ARSENAL 3- RIVER PLATE 3: CHOQUE MONUMENTAL EN EL VIADUCTO.

Gentileza: Prensa River Plate

Gentileza: Prensa River Plate

Viernes 18 de Octubre, 19hs. Había aroma a un gran partido en los alrededores del Estadio Julio Humberto Grondona. El «Arse», equipo dirigido tácticamente por el «Huevo» Rondina, está llevando adelante un ejemplar regreso a la máxima categoría del fútbol argentino. Por su parte, el elenco del «Muñeco» Gallardo se encuentra en su mejor momento: gana y gusta tanto en el ámbito internacional como local, pero este choque tendría una salvedad: varios de los integrantes del habitual once titular no serían de la partida, de cara al «super-clásico» por Copa Libertadores que tendrá lugar el Martes 22 de Octubre en «La Bombonera».

La ilusión y la tranquilidad podía verse en los rostros de los simpatizantes de la institución de Sarandí.
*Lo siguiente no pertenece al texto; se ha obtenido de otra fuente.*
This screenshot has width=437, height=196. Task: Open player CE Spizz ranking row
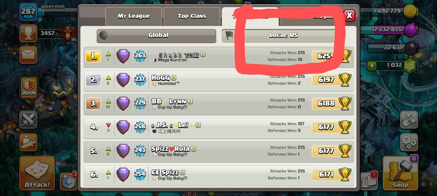(x=219, y=174)
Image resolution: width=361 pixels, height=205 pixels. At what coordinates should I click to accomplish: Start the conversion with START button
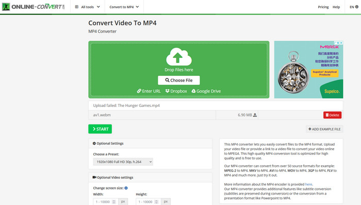click(x=100, y=129)
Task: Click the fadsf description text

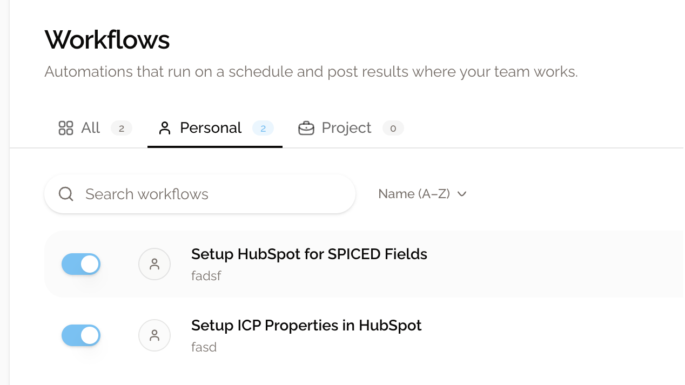Action: (206, 276)
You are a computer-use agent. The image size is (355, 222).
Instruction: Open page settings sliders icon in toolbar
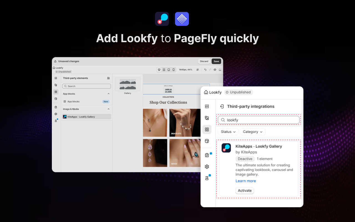coord(197,70)
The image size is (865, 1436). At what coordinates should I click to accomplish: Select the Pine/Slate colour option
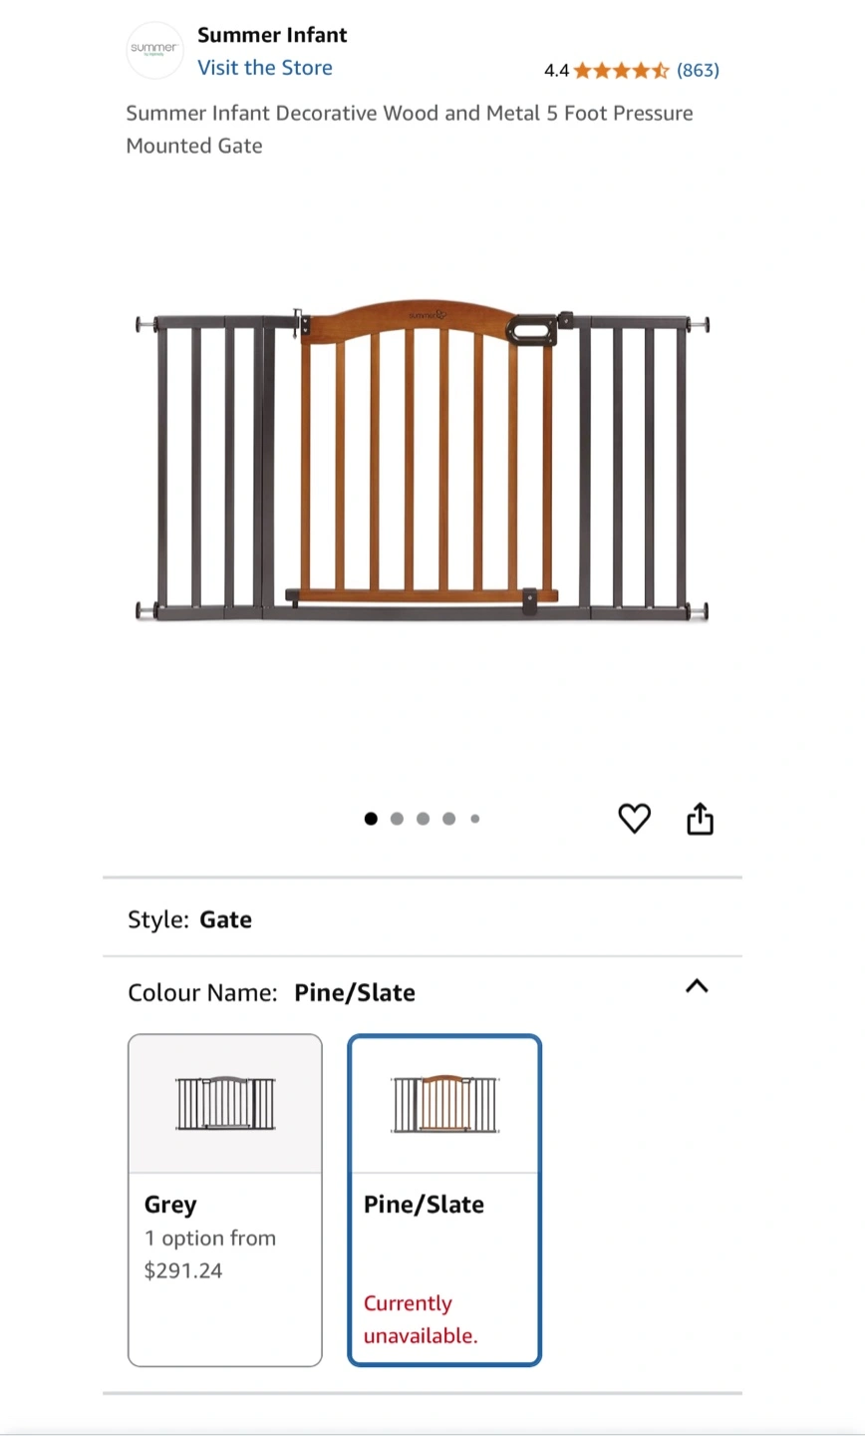pyautogui.click(x=444, y=1200)
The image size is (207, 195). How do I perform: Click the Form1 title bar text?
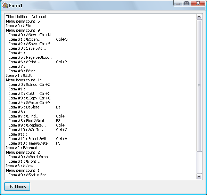click(16, 6)
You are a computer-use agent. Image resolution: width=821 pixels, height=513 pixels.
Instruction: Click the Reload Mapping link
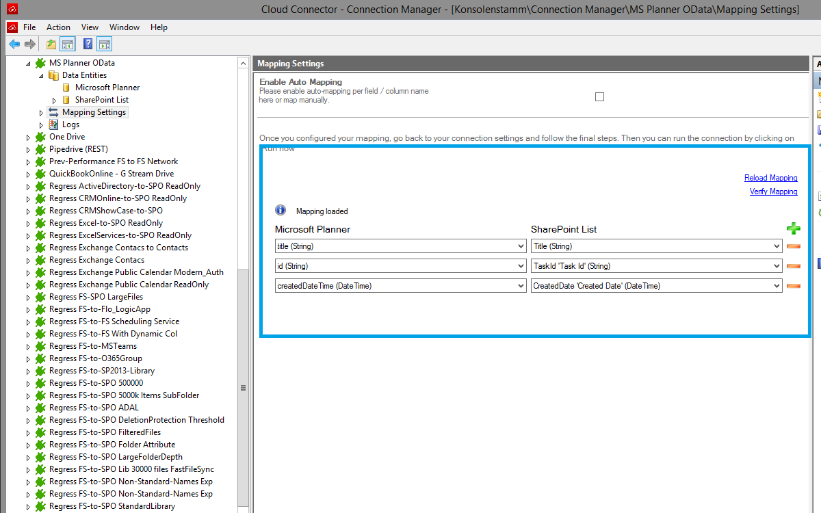[770, 178]
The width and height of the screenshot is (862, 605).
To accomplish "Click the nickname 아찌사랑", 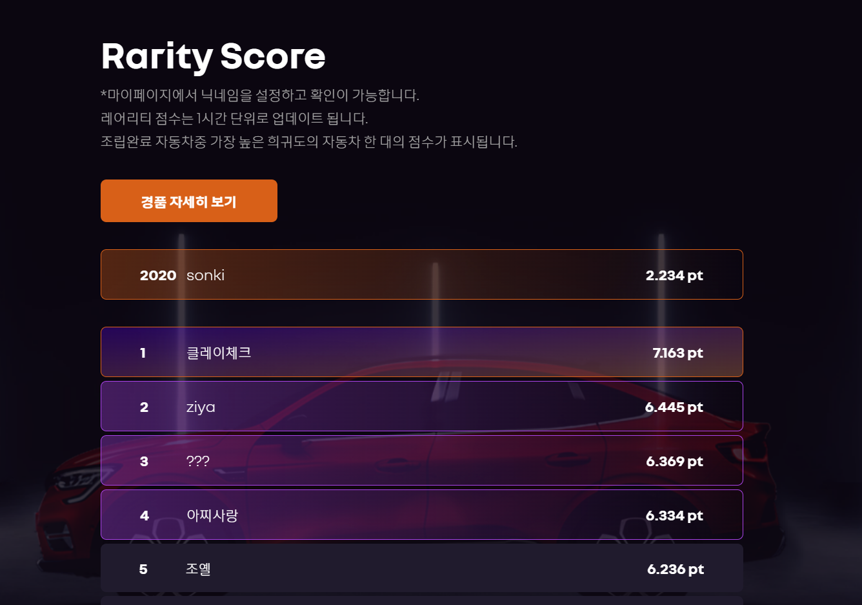I will 212,515.
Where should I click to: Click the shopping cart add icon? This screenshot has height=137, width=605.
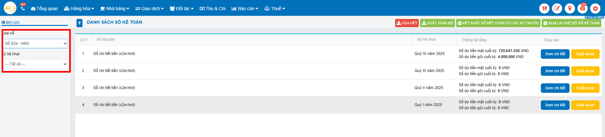[x=544, y=9]
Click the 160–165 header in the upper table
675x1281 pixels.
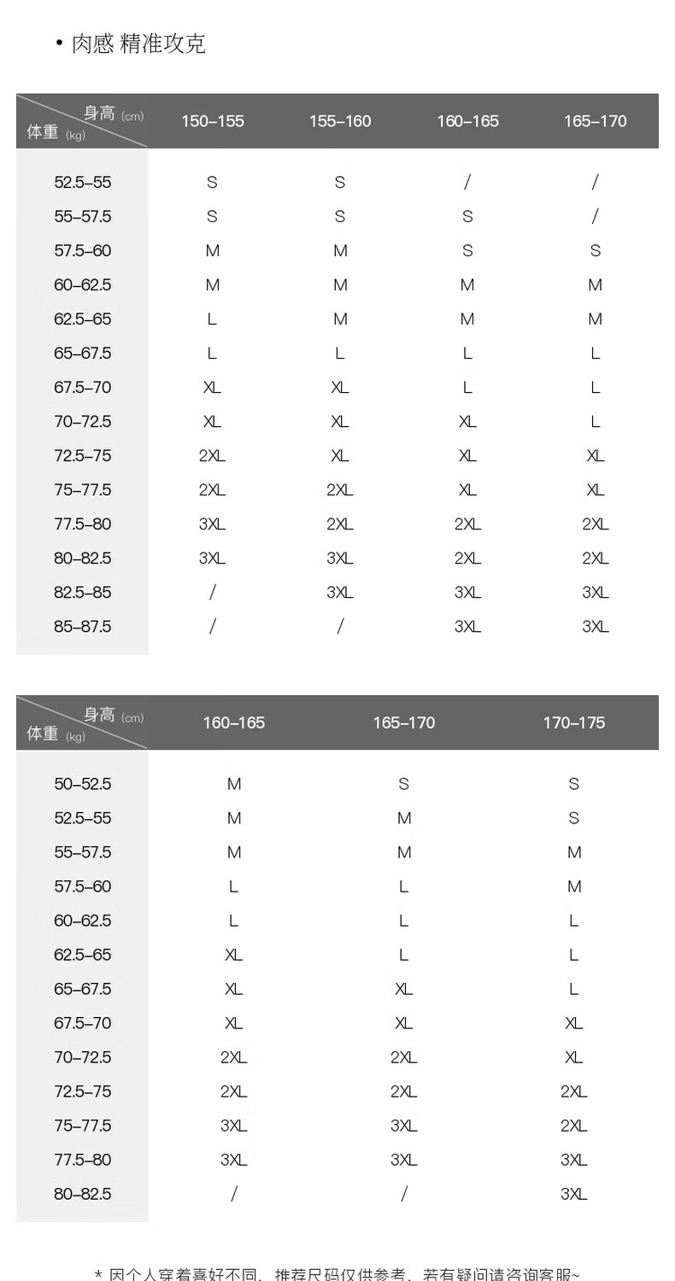click(467, 121)
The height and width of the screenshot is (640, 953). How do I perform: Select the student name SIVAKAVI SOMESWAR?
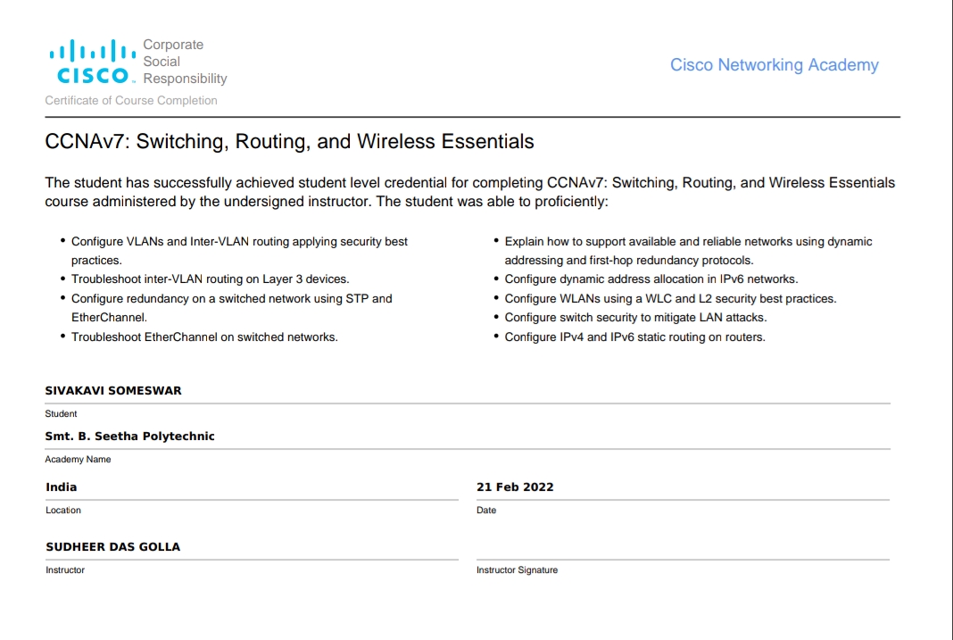[113, 391]
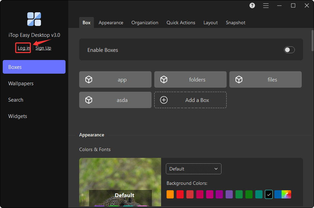Click the vertical scrollbar on the right
The image size is (314, 208).
[x=312, y=41]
Dejaron atrás el sufrimiento diario que le proponían los promedios y la Primera B Nacional, para pasar a grandes noches de buen fútbol en los pies de intérpretes jóvenes como Nicolás Giménez, Gastón Álvarez Suárez o Ezequiel Piovi (entre otros). Y esta noche no sería la excepción: los hinchas tendrían un primer tiempo de gloria y éxtasis.

El local se iría al descanso con un 2-0 arriba en el marcador: Ezequiel Piovi a los 10 minutos y Juan Cruz Kaprof a los 31 minutos serían los encargados de entonar el grito sagrado en el sur de la provincia de Buenos Aires. Primera etapa brillante por parte de los oriundos de Sarandí: gran manejo del balón y de los tiempos del encuentro. Intensidad pura ante un «Millonario» que no se encontraba en el verde césped. Pero ante esta situación, Marcelo Gallardo ni siquiera asomó desde el banco de suplentes: demostraba muchísima tranquilidad y sangre fría el director técnico de River Plate.

Como por arte de magia, el elenco de Nuñez saltó a jugar el complemento con una mentalidad distinta: empatar o morir. Nacho Scocco puso el descuento con una gran definición y las caras en el estadio comenzaban a tornarse pálidas. ¿Se despertaba el «Millo»?. Si, claro que sí.

A pesar de esto, el fútbol es impredecible. Y es así que cuatro minutos más tarde, Nicolás Giménez ponía el 3-1 para «El Arse». En el mejor momento del visitante, explotaba una vez más el entramado de hinchas locales, haciendo retumbar hasta el más profundo rincón de las vías del tren, que tantas veces había pasado a toda máquina tocando bocina y brindando un cálido saludo a aquellos fanáticos y enfermos por la número 5.

La situación provocó la cara de indignación del flamante técnico de River Plate, que, ahora sí, se levantó de su silla. A la cancha «Juanfer» Quintero, y más tarde saltaron al campo Ezequiel Palacios junto a Matías Suárez. Se acabó lo que se daba.

La aplanadora del fútbol argentino se llevó puesto al viaducto. Scocco una vez más a los 68 minutos de partido llenaba de dudas a todos, luego de un gran centro desde la esquina (como nos tiene acostumbrados) de Quintero. Desde este momento, los oriundos de Núñez dominaron el encuentro, abocados totalmente a atacar y sobrecargar las bandas de un local que poco a poco se quedaba sin energía y no podía aprovechar sus posibilidades de contra.

Fue a los 87 minutos que apareció Suárez con un desborde, acompañado de un centro al ras del piso, para acabar con la felicidad del «Huevo» Rondina. El balón impactó en los pies de un Torrent que intentaba despejar (evitando que el balón llegara a un Scocco que se relamía en busca de su Hat-Trick) y terminó empujando el esférico al fondo de la red.

Cifras definitivas para el choque de viernes por la noche. 3-3 y un sabor dulce para River, que dio la sensación de que se despertó tarde, pero logró remontar un 3-1 teniendo en cancha a mayoría de jugadores suplentes. El local se fue satisfecho, ya que llevó adelante un gran partido ante (posiblemente) el mejor equipo del campeonato. Ambos pelean por un puesto en lo más alto, y demuestran fecha a fecha que tienen con qué.